Honestly speaking, when my family's life and health are in question, I have little concern for Mr. Levin's moral critique of my person. I am much more concerned with the fact that he, as a conscientious and well-meaning person, as a law-abiding citizen, should tell (and I hope the police ask him) who exactly it was in the presidential administration that was so annoyed by my candidature; who it was that -- even if they didn't personally tell him -- he sensed such annoyance from, and such danger to my family. He mentioned this danger quite frequently and specifically. Who did these people have in mind, when they mentioned that they knew some potentially criminal elements in the president's administration, which would resort to these measures like road accidents or other unfortunate events? I am much more interested in his testimony than his moral critique.
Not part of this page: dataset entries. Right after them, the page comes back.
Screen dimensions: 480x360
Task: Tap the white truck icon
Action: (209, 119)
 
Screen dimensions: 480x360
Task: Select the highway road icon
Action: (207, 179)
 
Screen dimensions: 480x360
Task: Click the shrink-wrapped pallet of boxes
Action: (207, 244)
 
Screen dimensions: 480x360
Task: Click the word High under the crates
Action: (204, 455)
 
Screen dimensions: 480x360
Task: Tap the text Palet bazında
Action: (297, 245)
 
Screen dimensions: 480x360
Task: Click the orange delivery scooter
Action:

In my statement, which can easily be found online, the role of Mr. Levin in this affair is articulated quite neutrally and with a presumed innocence. It mentions twice that he was not a messenger -- in his own words -- and that his actions were motivated by concern for my family. From his present comments I must make further conclusions about his role in this affair. And I must note that, based on his reaction and present comments, he indeed was a messenger of the criminals who made me this dirty offer. To what extent he realizes that he was used is a question he can answer himself, but I won't ask him, since I've been unfortunate enough to be crossed off of his list of friends. I repeat, however, that I am interested not in his moral critique, but in his testimony, which I hope to hear soon.